*The problem*:
Reproduce verbatim the part of the passage on qualified retirement plans below that runs from "Pardon me for" up to and including "the market risk.".

*Passage shown*:
◇ ◇ ◇ ◇ ◇ ◇ ◇

These professionals commonly followed the advice to: work hard, get a job with good benefits, and save for retirement.

Pardon me for saying so, but most working individuals today do not understand the ins and outs of qualified plans. In my opinion, qualified plans have become so popular because people buy into the idea that they are receiving “free money” by their employer matches a percentage of what they contribute annually. In reality, this causes people to focus only on accumulation – if they have accumulated “enough” in time for retirement, then they will be okay financially.

However, accumulation alone will generally not provide for a secure and ample retirement. This is mostly because employer-sponsored plans fail to consider the effects of inflation and fees that erode the account balance well before the individual ever has the ability to access the money. Not to mention the tax consequences they are subject to once they finally do begin to take distributions; and then there is the market risk.

One day, as I was consulting with a client, and getting to know her situation, I asked her a question that I’d asked other clients hundreds of times before. “When do you plan on retiring?”

◇ ◇ ◇ ◇ ◇ ◇ ◇

*Recorded data*:
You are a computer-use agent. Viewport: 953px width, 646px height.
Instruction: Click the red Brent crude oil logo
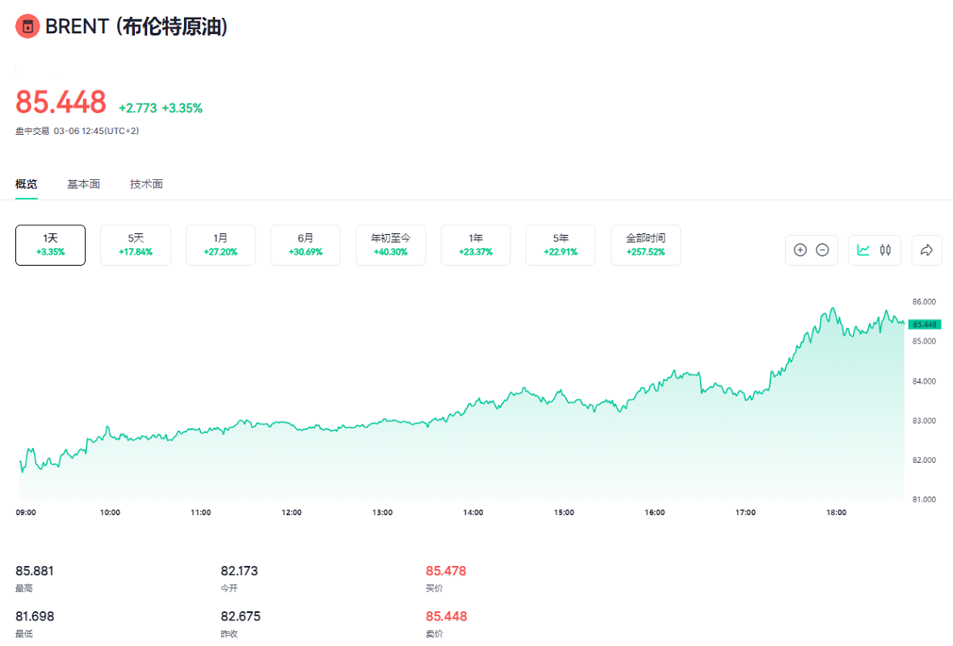click(x=27, y=27)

◇ ◇ ◇ ◇ ◇ ◇ ◇

*Answer to this task*:
Pardon me for saying so, but most working individuals today do not understand the ins and outs of qualified plans. In my opinion, qualified plans have become so popular because people buy into the idea that they are receiving “free money” by their employer matches a percentage of what they contribute annually. In reality, this causes people to focus only on accumulation – if they have accumulated “enough” in time for retirement, then they will be okay financially.

However, accumulation alone will generally not provide for a secure and ample retirement. This is mostly because employer-sponsored plans fail to consider the effects of inflation and fees that erode the account balance well before the individual ever has the ability to access the money. Not to mention the tax consequences they are subject to once they finally do begin to take distributions; and then there is the market risk.